15. Pour retenir l'existence d'un trouble manifestement illicite du fait de la résiliation unilatérale notifiée par la société Gymness-801 et M. [W], l'arrêt écarte toute urgence justifiant une résiliation sans mise en demeure préalable. Il retient que si les dates de fin des deux contrats portant sur les établissements de [Localité 4] et [Localité 3] étaient liées en vertu de l'article 2-6 du contrat d'[Localité 3], cet alignement devait se faire sur l'échéance finale du dernier contrat de licence conclu.
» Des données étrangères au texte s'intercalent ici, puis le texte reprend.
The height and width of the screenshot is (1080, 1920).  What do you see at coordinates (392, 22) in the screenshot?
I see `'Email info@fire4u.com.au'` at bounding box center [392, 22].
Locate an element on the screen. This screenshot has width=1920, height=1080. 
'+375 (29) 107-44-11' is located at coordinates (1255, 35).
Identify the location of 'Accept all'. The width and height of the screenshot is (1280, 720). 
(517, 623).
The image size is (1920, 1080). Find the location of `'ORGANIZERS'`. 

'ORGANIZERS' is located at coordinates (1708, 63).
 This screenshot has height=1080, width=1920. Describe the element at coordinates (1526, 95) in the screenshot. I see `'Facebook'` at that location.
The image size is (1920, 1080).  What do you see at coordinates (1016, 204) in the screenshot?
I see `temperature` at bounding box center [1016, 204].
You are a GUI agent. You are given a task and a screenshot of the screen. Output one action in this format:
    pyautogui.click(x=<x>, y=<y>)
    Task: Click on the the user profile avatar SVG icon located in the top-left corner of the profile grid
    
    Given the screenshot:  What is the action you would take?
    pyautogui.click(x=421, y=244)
Il déduit de ces stipulations claires et précises que le contrat de licence du club de [Localité 4] devait expirer le 31 juillet 2025, en même temps que celui d'[Localité 3] et retient par conséquent qu'aucune urgence n'est constituée par le fait que la fin du contrat d'[Localité 3] devrait être calquée sur celle du contrat de [Localité 4].
16. En se déterminant ainsi, sans rechercher si, en l'absence d'avenant de prolongation, tel que prévu au même article, le contrat concernant l'établissement de Levallois-Perret n'avait pas été rompu à son terme initial, soit le 31 août 2022, ce que soutenaient la société Gymness-801 et M. [W] sans que la société Fitness Park Development ne le conteste, la cour d'appel n'a pas donné de base légale à sa décision.
PAR CES MOTIFS, et sans qu'il y ait lieu de statuer sur les autres griefs, la Cour :
CASSE ET ANNULE, en toutes ses dispositions, l'arrêt rendu le 1er février 2023, entre les parties, par la cour d'appel de Paris ;
Remet l'affaire et les parties dans l'état où elles se trouvaient avant cet arrêt et les renvoie devant la cour d'appel de Paris, autrement composée ;
Condamne la société Fitness Park Development aux dépens ;
En application de l'article 700 du code de procédure civile, rejette la demande formée par la société Fitness Park Development et la condamne à payer à la société Gymness-801 et M. [W] la somme globale de 3 000 euros ;
Dit que sur les diligences du procureur général près la Cour de cassation, le présent arrêt sera transmis pour être transcrit en marge ou à la suite de l'arrêt cassé ;
Ainsi fait et jugé par la Cour de cassation, chambre commerciale, financière et économique, et prononcé par le président en son audience publique du quatre septembre deux mille vingt-quatre.